▸ **Exercise**:
An exact reproduction of the entries is needed. Keep all pictures out of it.
-- Data provided follows --
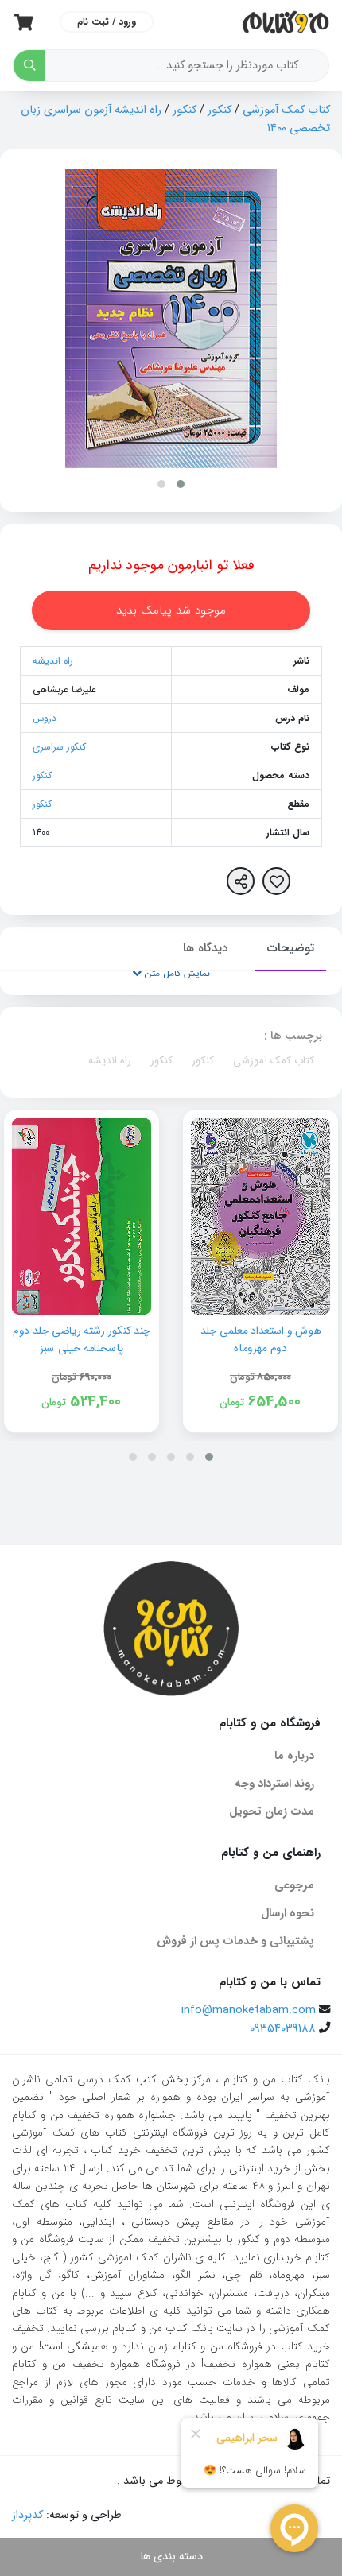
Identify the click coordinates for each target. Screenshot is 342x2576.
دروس (44, 718)
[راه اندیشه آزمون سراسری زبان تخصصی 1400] (171, 318)
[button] (180, 484)
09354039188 (283, 2029)
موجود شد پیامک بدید (171, 610)
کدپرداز (27, 2515)
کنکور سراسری (59, 746)
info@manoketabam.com (248, 2010)
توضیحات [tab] (290, 948)
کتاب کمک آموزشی (286, 110)
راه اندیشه (53, 660)
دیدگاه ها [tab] (205, 948)
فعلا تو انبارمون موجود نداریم (171, 565)
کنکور (219, 110)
-- Data provided concluded --
▸ **Result for this exercise**:
Identify the click coordinates for each target. Screenshot is 342x2576.
دروس (44, 718)
[راه اندیشه آزمون سراسری زبان تخصصی 1400] (171, 318)
[button] (180, 484)
09354039188 (283, 2029)
موجود شد پیامک بدید (171, 610)
کدپرداز (27, 2515)
کنکور سراسری (59, 746)
info@manoketabam.com (248, 2010)
توضیحات [tab] (290, 948)
کتاب کمک آموزشی (286, 110)
راه اندیشه (53, 660)
دیدگاه ها [tab] (205, 948)
فعلا تو انبارمون موجود نداریم (171, 565)
کنکور (219, 110)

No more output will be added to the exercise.